Burada esas mesele Fetullahçı teröristlerle mücadele kadar, onların toplumu zehirleyen çarpık din anlayışıyla da mücadele edilmesi gerektiği gerçeği. Zira bu çarpık zihniyetin zehirlediği beyinler belli ki hala örgüt adına cinayetler işlemeye, karanlık kumpaslar kurmaya, canlar yakmaya hazır. Meseleyi hiç hafife almadan, sulandırılmasına izin vermeden mücadele sürdürülmeli. Ve zaman zaman da 15 Temmuz Hafıza Müzesi'ne gidip zihin tazelemeli.
YKS'NİN İBBZEDELERİ
YKS heyecanını bu yıl kızım Mavi ile birlikte biz de ailece yaşadık. Erkenden kalktık. Ne olur ne olmaz diye bir saat önceden okulun kapısında olduk. Ve ne kadar isabetli bir karar verdiğimizi kısa süre sonra anladık zira yollar araçlarla doldu. Geç kalanlar koşturanlar bu yıl da hayal kırıklığı yaşayanlar oldu. Kendi ihmali sebebiyle gecikenler için ne söylesek az ama bir de mücbir sebeple sınav hakkını kaybedenler vardı. Onlar yürek yaktı gerçekten. İstanbul'da sorumsuz bir minibüs sürücüsü tramvay yoluna girdi.
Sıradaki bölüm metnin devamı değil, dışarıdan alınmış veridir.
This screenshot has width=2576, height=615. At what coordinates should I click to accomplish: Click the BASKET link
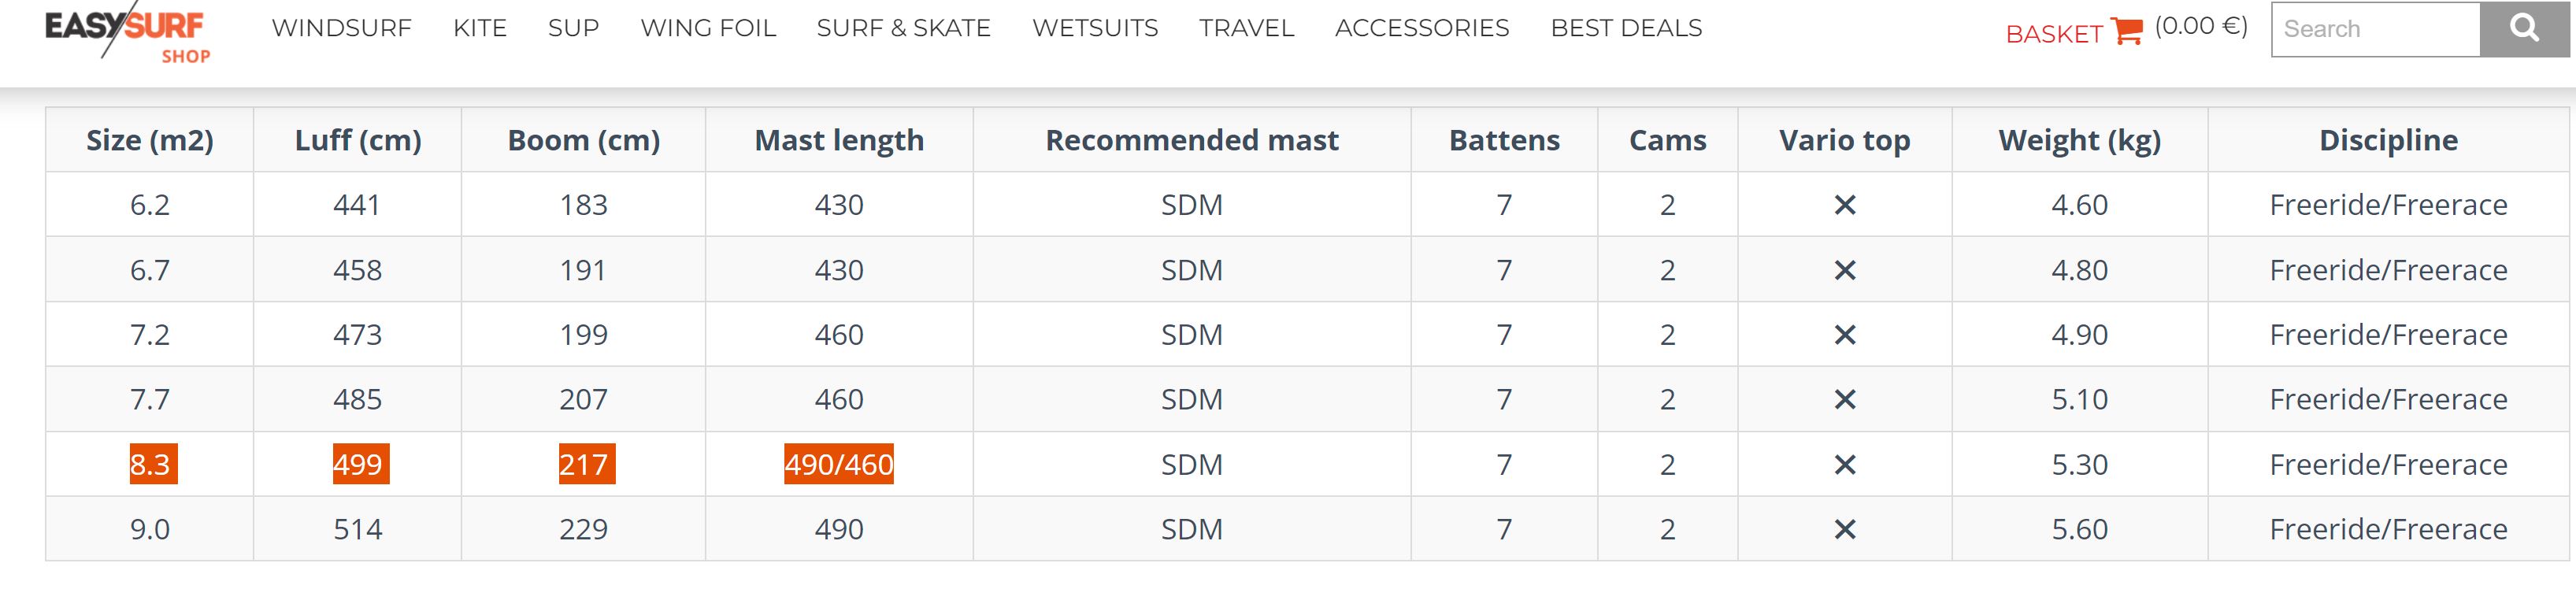(2054, 34)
Sonra yoldaki çukura düşürdü aracı. Tramvaydaki çocuklar aileleriyle perişan oldu. Bir minibüsü bir saat yoldan kaldıramadılar diye isyan eden videolar paylaşıldı. Karşımızda tramvay yolunu bir çekici çağırıp açamayan bir yönetim var.
Ve gerçekten bu sebeple sınava giremeyenlere çok ama çok yazık oldu. YKS'nin İBBzedeleri oldular. Ne diyelim "Tam yol İleri"...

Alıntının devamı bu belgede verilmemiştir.